A prática de treinar em jejum tem ganhado popularidade, especialmente entre pessoas que buscam emagrecimento rápido. A ideia é que, com baixos níveis de glicose disponíveis, o corpo utilizaria mais gordura como fonte de energia. No entanto, segundo a nutrição clínica, essa estratégia não funciona da mesma forma para todos. Fatores como: alimentação 12 horas antes do horário de treino, tipo de alimento escolhido, estado metabólico nos seus exames de sangue, intensidade do treino, tempo de duração e adaptação individual influenciam diretamente os resultados e a segurança dessa prática.
Do ponto de vista fisiológico, treinos em jejum podem aumentar a oxidação de gordura em alguns casos, mas também podem reduzir o desempenho, causar fadiga precoce e até comprometer a massa muscular quando não são bem planejados.
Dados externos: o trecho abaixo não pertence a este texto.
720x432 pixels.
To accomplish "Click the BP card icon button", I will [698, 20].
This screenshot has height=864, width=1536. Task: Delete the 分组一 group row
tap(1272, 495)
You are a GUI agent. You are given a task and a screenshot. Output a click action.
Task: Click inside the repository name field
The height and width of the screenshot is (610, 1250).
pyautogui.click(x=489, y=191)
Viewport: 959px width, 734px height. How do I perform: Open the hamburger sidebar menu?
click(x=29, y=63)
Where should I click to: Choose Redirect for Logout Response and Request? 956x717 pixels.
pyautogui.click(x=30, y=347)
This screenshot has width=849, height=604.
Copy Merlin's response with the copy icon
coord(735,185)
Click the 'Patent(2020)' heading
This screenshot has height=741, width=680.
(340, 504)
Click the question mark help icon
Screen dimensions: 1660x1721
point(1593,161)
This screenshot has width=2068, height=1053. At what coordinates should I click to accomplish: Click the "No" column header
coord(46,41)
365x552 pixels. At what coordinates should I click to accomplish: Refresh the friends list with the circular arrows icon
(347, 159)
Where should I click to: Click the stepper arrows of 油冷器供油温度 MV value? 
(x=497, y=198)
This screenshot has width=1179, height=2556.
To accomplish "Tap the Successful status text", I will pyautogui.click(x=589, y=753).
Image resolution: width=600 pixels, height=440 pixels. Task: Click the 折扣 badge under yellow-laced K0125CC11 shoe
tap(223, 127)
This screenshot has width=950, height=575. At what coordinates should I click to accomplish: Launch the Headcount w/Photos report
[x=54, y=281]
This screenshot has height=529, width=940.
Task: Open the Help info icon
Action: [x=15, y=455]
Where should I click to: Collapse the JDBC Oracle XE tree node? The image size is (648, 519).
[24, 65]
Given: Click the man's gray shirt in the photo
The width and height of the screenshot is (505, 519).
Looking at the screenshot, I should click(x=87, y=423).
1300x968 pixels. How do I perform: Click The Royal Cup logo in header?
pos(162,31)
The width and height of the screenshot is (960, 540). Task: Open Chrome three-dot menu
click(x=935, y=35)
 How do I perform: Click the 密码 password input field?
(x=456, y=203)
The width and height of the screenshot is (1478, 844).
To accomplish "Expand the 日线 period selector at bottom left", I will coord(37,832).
Além disso, pessoas que realizam atividades de maior intensidade tendem a apresentar queda de rendimento quando treinam sem alimentação prévia, já que o corpo não dispõe de energia suficiente para sustentar o esforço.
Especialistas destacam que o mais importante não é apenas treinar em jejum ou alimentado, mas sim alinhar a estratégia alimentar ao objetivo, ao tipo de treino e à rotina do indivíduo. A nutrição personalizada permite identificar quando o jejum pode ser aplicado com segurança e quando ele pode prejudicar mais do que ajudar, reforçando a importância de orientação profissional para evitar erros comuns.